Re: gradual crankshaft

Post by RET » Mon Dec 05, 2016 8:20 pm

Hi gilteva,

First, welcome to Chaski. What you say would be true if there were no other forces to consider and if your engine only ran at one or two hundred RPM.

Just one of the reasons you don't have varying crank & journal sizes in an engine is that the centrifugal forces on the crank and inertial forces on the pistons and rods from the crank rotational speeds are significantly higher than any forces that may be generated by burning the fuel in the cylinders. Obviously these same forces exist for all the cylinders. These forces also vary by the square of the RPM so changes in RPM are quite significant. This is still true even with model engines because they typically run at a much higher RPM.

About the only exception I could think of to this idea would be one of the early John Deere 2 cylinder tractors. You could always pick them out by their distinctive sound (Put, Put, Put, etc.). They ran at a very low RPM, but still had lots of torque.

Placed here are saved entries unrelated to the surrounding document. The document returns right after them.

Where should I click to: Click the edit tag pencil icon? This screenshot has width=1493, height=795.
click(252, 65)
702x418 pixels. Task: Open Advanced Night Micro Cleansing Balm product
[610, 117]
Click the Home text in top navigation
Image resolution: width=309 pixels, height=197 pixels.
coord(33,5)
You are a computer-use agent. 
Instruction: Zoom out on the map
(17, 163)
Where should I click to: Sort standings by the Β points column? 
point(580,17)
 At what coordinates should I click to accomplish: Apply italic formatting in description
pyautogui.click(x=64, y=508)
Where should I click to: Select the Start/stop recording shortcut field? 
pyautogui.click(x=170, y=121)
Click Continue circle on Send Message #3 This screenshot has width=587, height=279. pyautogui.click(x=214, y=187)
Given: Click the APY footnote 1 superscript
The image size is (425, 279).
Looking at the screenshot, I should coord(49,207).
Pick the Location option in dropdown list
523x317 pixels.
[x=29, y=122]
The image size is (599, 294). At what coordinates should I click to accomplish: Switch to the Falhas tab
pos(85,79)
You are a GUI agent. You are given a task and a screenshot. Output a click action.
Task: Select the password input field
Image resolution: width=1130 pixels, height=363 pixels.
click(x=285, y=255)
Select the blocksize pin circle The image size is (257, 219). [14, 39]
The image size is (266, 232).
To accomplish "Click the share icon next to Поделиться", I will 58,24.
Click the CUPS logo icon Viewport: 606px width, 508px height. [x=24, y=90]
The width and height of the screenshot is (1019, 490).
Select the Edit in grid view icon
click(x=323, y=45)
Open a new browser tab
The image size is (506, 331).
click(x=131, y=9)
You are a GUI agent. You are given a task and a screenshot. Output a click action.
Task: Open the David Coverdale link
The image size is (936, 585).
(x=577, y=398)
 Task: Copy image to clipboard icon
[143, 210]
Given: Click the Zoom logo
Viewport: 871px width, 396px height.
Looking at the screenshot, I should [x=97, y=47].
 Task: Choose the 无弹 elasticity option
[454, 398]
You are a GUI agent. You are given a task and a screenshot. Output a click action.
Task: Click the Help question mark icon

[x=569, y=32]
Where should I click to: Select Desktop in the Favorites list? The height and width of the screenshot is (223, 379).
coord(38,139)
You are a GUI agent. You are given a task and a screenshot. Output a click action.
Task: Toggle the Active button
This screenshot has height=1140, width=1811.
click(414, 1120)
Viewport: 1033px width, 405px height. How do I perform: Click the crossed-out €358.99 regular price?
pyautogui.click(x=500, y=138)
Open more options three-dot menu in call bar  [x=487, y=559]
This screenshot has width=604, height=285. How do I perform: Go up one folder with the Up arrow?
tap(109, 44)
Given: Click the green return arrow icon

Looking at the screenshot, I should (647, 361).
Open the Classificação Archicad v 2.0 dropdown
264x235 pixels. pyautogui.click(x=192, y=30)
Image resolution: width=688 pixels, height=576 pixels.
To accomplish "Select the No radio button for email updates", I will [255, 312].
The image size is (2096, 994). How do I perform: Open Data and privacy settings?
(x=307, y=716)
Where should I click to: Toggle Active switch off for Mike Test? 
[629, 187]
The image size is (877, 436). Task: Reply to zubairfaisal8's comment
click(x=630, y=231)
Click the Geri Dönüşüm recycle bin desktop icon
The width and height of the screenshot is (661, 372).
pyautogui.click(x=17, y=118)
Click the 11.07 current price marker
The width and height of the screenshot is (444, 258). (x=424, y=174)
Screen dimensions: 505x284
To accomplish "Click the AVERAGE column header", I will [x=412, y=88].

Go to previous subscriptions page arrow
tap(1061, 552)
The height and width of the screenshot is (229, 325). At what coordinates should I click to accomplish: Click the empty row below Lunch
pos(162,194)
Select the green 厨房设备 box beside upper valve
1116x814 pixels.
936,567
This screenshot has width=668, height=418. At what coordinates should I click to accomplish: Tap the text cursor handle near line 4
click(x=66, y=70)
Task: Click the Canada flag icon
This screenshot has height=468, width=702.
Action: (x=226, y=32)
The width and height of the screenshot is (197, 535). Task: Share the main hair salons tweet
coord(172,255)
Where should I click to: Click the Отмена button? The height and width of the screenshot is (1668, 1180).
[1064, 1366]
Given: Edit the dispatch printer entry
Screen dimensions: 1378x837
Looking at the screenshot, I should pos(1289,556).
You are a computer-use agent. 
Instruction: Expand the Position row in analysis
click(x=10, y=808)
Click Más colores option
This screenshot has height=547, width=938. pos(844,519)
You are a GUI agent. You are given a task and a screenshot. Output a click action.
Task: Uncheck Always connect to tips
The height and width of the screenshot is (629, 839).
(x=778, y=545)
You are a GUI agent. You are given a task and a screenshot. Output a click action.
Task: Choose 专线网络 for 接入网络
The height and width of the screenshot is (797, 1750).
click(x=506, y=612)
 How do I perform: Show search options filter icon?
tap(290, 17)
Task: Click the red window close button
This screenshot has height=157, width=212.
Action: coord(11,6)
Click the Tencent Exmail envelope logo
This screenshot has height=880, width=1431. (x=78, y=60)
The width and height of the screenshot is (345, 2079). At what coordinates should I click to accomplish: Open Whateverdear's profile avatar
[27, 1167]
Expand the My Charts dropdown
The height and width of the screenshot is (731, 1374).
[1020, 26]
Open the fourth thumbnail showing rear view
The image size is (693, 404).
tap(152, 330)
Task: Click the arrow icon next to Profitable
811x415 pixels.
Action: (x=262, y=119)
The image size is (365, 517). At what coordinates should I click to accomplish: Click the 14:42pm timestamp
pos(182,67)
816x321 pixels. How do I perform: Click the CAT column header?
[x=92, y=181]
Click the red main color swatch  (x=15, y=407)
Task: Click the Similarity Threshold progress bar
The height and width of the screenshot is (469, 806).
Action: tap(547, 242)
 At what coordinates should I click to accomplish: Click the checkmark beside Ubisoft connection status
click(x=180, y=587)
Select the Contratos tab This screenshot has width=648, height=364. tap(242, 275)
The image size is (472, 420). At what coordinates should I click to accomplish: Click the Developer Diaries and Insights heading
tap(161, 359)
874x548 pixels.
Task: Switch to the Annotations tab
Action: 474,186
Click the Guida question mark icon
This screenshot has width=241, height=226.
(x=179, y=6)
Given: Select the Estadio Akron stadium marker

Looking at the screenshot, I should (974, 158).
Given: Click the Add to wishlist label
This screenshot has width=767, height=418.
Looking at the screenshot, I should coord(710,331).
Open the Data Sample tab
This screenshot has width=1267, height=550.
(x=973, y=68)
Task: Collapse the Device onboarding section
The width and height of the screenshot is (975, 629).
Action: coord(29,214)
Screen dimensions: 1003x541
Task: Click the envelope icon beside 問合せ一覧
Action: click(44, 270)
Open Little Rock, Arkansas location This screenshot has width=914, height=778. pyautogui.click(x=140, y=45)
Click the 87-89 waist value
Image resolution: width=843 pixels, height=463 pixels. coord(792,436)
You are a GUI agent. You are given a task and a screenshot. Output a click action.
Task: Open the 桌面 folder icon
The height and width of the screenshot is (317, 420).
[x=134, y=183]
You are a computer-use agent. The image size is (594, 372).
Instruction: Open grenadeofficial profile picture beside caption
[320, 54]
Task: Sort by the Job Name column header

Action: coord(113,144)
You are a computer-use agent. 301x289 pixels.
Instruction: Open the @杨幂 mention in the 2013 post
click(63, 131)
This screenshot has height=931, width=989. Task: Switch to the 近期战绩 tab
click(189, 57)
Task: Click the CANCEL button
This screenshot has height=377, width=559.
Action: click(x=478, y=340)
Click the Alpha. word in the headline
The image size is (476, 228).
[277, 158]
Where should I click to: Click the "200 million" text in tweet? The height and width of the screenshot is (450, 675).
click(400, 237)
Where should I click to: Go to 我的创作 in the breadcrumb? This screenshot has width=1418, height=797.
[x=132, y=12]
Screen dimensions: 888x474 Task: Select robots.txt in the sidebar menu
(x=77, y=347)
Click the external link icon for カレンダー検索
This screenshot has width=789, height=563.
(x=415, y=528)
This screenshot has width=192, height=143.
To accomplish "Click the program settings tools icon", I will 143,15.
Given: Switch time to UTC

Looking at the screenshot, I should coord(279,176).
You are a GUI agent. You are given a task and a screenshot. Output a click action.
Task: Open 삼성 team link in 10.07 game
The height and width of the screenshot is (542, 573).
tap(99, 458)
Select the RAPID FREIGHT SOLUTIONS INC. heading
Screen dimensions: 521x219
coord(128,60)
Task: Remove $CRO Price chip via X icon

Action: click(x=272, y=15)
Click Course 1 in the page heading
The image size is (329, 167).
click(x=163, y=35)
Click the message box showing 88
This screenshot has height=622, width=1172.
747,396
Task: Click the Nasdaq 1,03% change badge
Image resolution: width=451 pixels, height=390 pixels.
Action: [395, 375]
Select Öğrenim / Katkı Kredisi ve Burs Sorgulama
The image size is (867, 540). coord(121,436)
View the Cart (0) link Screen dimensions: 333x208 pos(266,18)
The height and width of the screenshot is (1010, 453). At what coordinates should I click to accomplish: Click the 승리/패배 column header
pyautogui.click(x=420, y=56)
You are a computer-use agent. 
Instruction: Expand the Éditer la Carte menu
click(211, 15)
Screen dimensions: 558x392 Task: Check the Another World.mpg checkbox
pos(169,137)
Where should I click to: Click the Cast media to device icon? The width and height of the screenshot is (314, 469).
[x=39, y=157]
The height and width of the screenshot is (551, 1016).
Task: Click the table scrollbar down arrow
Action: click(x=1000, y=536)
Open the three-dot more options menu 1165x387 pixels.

Lubrication (maintaining an oil film) is another.

The short answer is, it isn't worth it to vary the crank journal sizes.

Richard Trounce.

Magicniner
Posts: 405
Joined: Thu May 30, 2013 4:40 am

Re: gradual crankshaft

Post by Magicniner » Mon Dec 26, 2016 8:04 am

BigDumbDinosaur wrote:
NP317 wrote:This discussion sure makes radial engines sound like a good idea!
:lol:
~RN
Well, they were, as long as you were willing to put up with their idiosyncrasies and large, bluff frontal area. The latter wasn't too much a problem in aircraft after the NACA cowling was developed, but it sure created some interesting design challenges for the few folks who used a radial to power an automobile.
M4 Sherman anyone?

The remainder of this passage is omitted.